TASK ITEM:
Scan the lines below for "target"; report the number of lines that contain it, and only that.

DATA SHOWN:
------------------------------

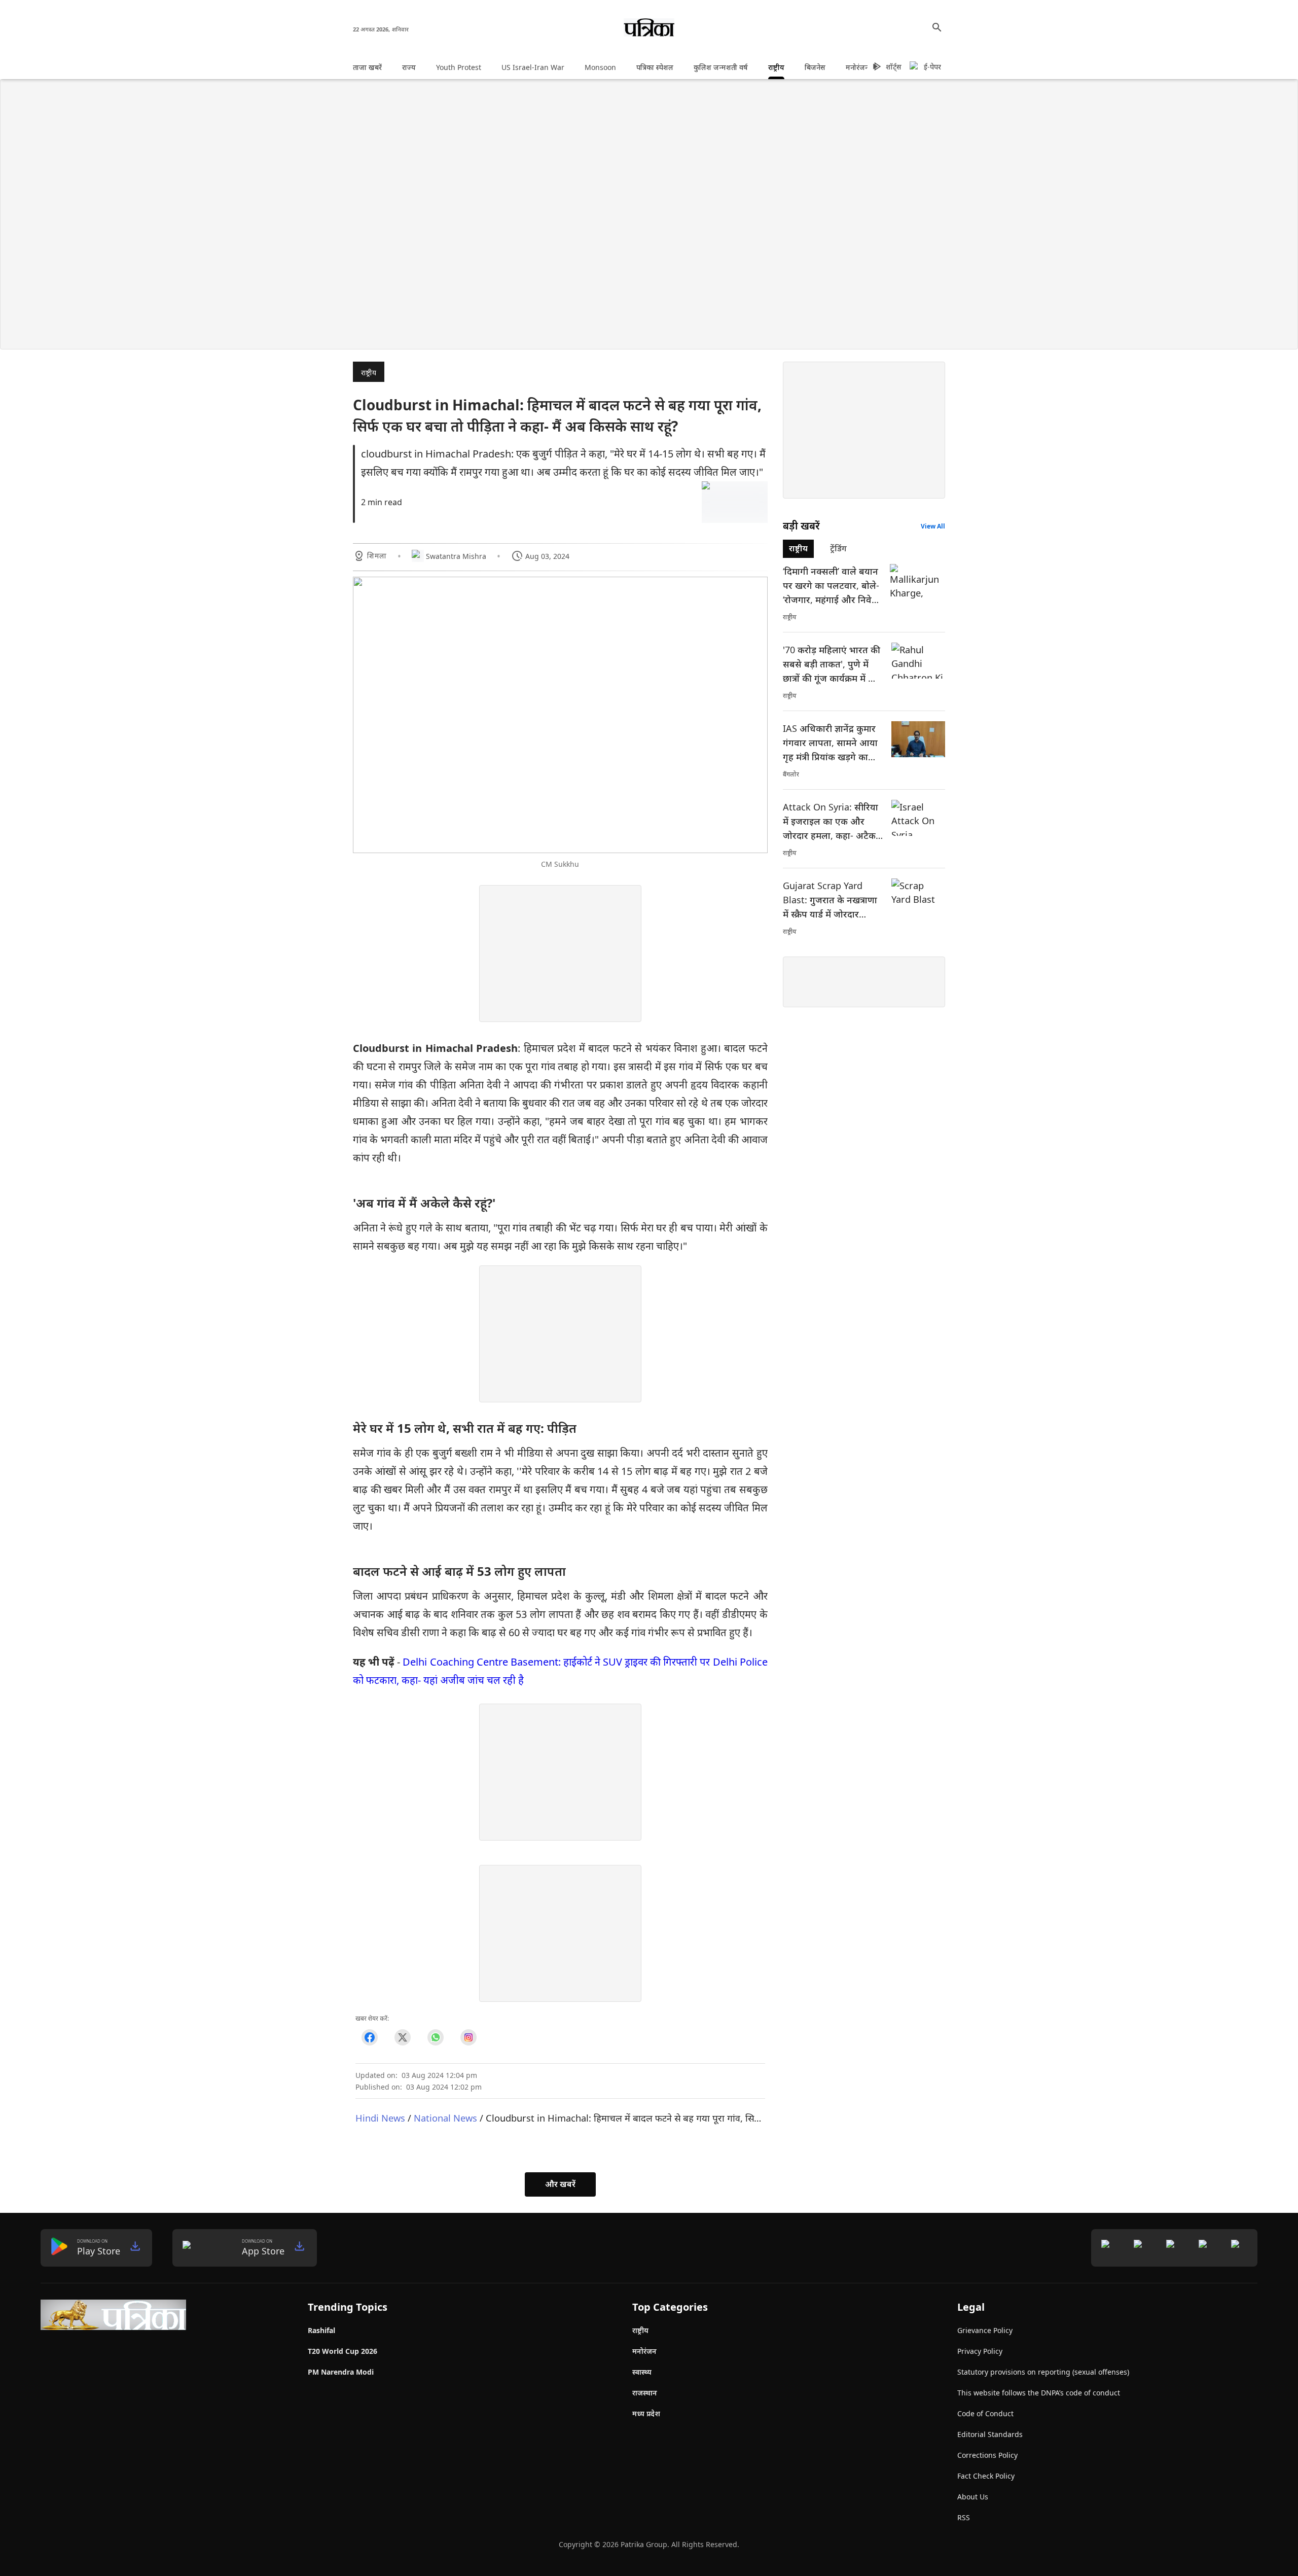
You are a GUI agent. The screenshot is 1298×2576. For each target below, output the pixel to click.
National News (445, 2117)
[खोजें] (937, 27)
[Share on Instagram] (468, 2037)
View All (933, 526)
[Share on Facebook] (369, 2037)
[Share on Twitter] (402, 2037)
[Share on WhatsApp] (435, 2037)
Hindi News (380, 2117)
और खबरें (560, 2184)
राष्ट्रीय (368, 372)
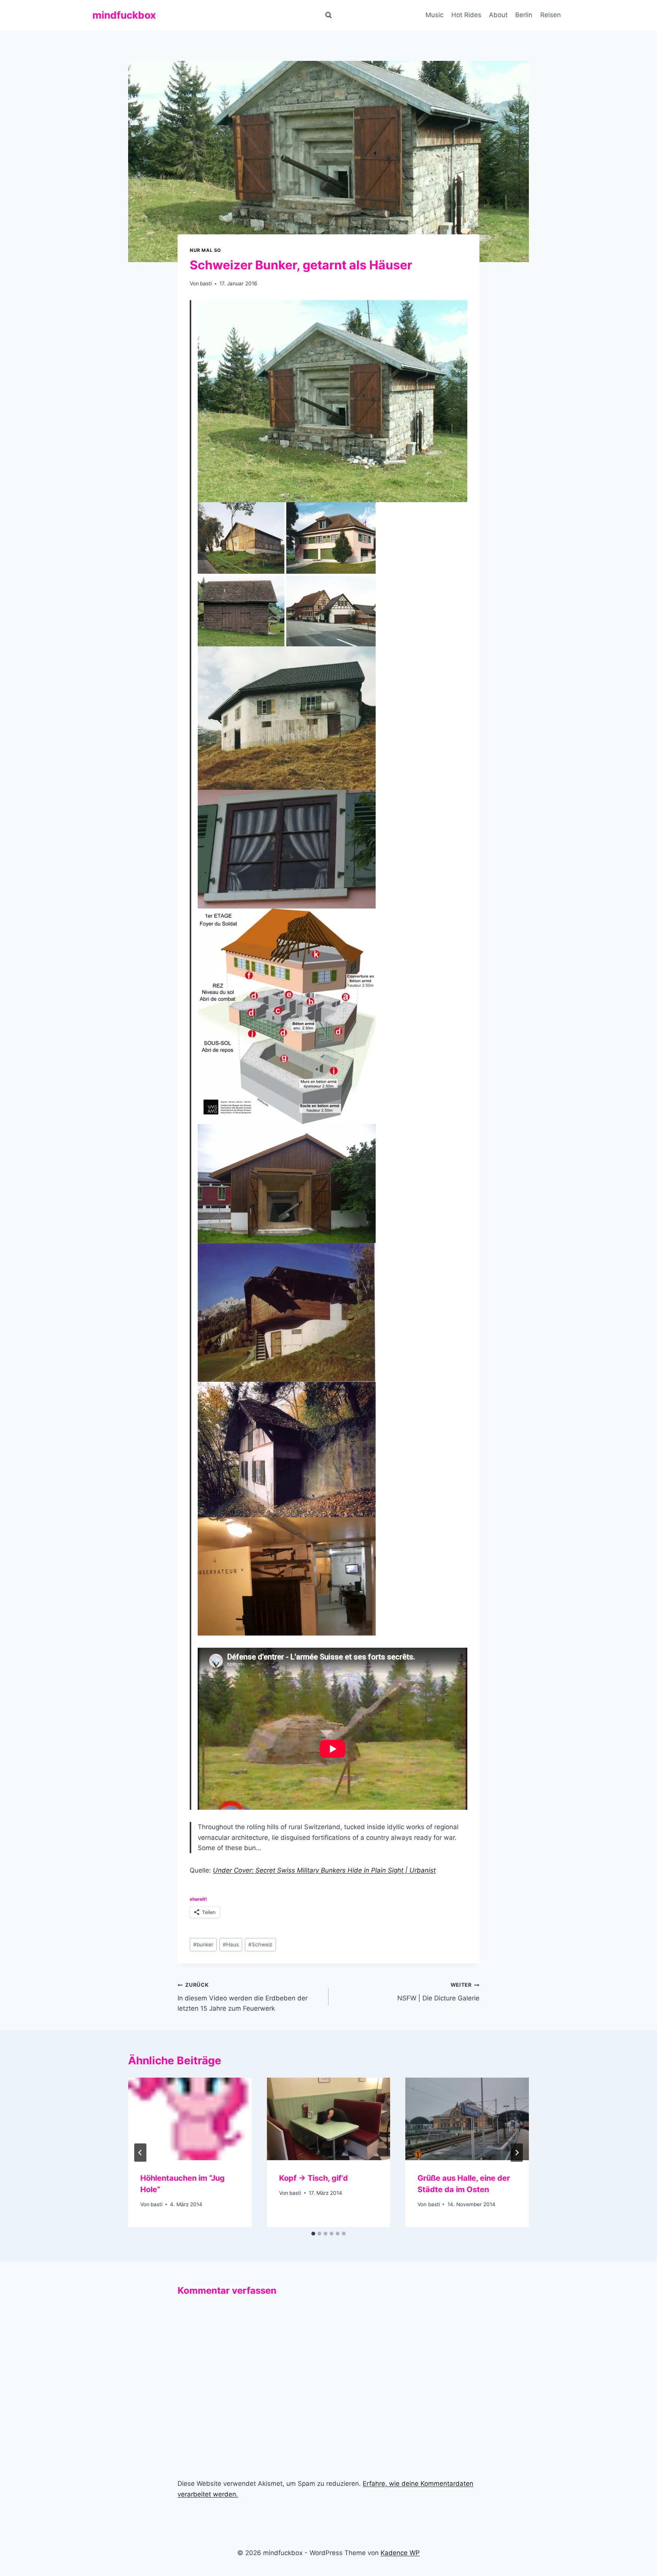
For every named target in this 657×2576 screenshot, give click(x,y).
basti (206, 283)
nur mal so (205, 250)
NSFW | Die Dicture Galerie (438, 1992)
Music (434, 15)
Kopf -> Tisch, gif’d (313, 2178)
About (498, 15)
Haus (231, 1944)
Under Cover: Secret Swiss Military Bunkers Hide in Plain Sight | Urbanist (324, 1870)
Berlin (523, 15)
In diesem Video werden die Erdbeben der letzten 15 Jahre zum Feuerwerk (243, 1997)
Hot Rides (466, 15)
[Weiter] (517, 2152)
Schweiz (260, 1944)
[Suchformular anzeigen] (328, 15)
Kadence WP (400, 2553)
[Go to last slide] (140, 2152)
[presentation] (190, 2119)
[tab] (313, 2234)
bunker (203, 1944)
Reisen (550, 15)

------------------------------

ANSWER BOX:
2